Rufus picked up his son and Gaius squealed as he was swung into the cart to take his place among the hay and the mealy bags from where, each day, he seemed to see the world with new eyes and greeted each experience with a fresh wonder. His cries made Britte laugh — a soft chuckle that seemed too gentle for her broad, pink-cheeked face — and her dark eyes twinkled with innocent pleasure. Like Rufus she had been taken as a slave while still a child, in a punitive raid on one of the tribes of central Gaul. She was as tall as most men and almost as broad in the chest as Bersheba. Rounded was the best word Rufus could think of to describe her.
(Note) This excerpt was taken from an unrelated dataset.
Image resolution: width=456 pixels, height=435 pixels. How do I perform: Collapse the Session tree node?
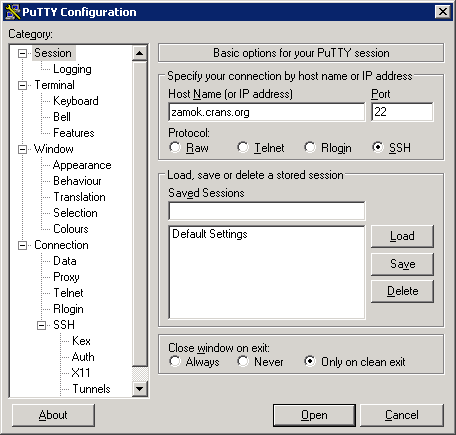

Round breasts, a round belly and a round backside that quivered when she laughed. While Britte took her place at the bullock’s side, Rufus climbed on to Bersheba’s shoulders and a few minutes later they were on the move. From his perch high on the elephant’s back, he had an elevated view of the surrounding countryside as the column snaked its way across the grasslands and trackways of southern Britain. The land, bathed by a summer sun much gentler than the one which turned Rome into an oven at this season, was a carpet of greens so vivid and varied that he could never have described them all. Dark green water meadows shot with the white of wild flowers, emerald-green stands of young beech trees, shadowy green clearings, bright greens and dusty greens, greens that shone like silver and greens that were almost brown. He was no farmer, but such lushness told its own story. This was a rich land. A land that would support anyone prepared to turn the earth, work hard and defend what they grew. Italia, with all its abundance, was a desert by comparison.